The Western Divisional Board of the North American Gaelic Athletic Association (GAA) colloquially San Francisco GAA is the governing body of hurling, camogie, and Gaelic football in the San Francisco Bay Area.  It is affiliated to the North American Board.  

Since its inception, its games have been played at various venues throughout the city of San Francisco on municipal fields rented from the city, such as Beach Chalet playing fields in Golden Gate Park, and Boxer Stadium at Balboa Park. From 2009 onward, its games were held at Páirc na nGael, a facility that was renovated and leased by the GAA on Treasure Island.  

The playing season runs from mid-April until late August. Local San Francisco championship winners advance to the NACB Playoffs that take place over Labor Day weekend every year. The playoffs rotate between cities like Chicago, Boston, Denver, Philadelphia and San Francisco.  They were previously held in San Francisco in 1993, 1997, and 2001. The Continental Youth Championships return to San Francisco in 2009 and will be played at Páirc na nGael, as will the adult national finals in 2010.

Dataset extract –
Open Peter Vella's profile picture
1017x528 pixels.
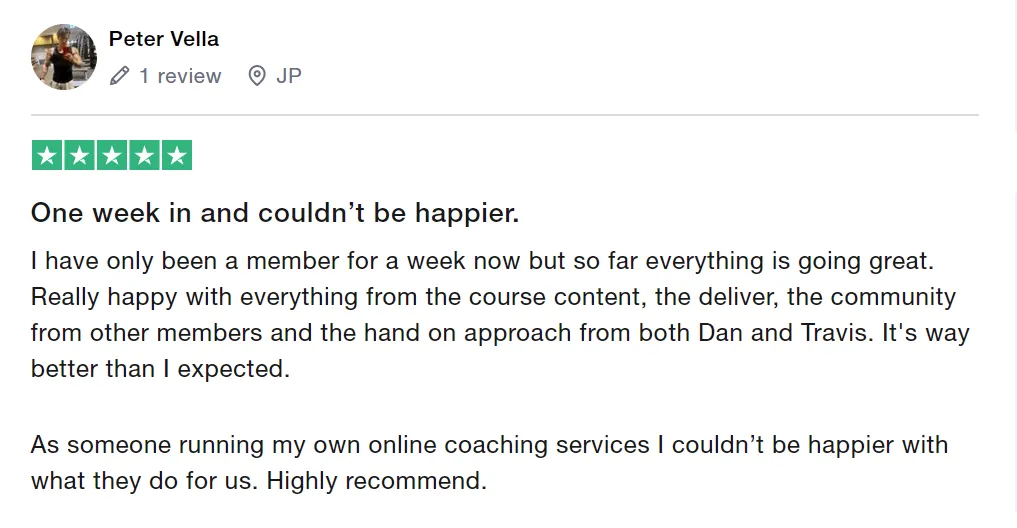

Exercises –
**a.** Answer these questions using the text about San Francisco GAA.
(i) To which board is the Western Divisional Board affiliated?
(ii) Where were its games held from 2009 onward?
(iii) Over which weekend do the NACB Playoffs take place each year?
**b.** Copy the part of the text about San Francisco GAA starting at "The playing season" and ending at "finals in 2010.".

Results for each task –
**a.**
(i) The North American Board.
(ii) At Páirc na nGael, a facility on Treasure Island.
(iii) Labor Day weekend.

**b.**
The playing season runs from mid-April until late August. Local San Francisco championship winners advance to the NACB Playoffs that take place over Labor Day weekend every year. The playoffs rotate between cities like Chicago, Boston, Denver, Philadelphia and San Francisco.  They were previously held in San Francisco in 1993, 1997, and 2001. The Continental Youth Championships return to San Francisco in 2009 and will be played at Páirc na nGael, as will the adult national finals in 2010.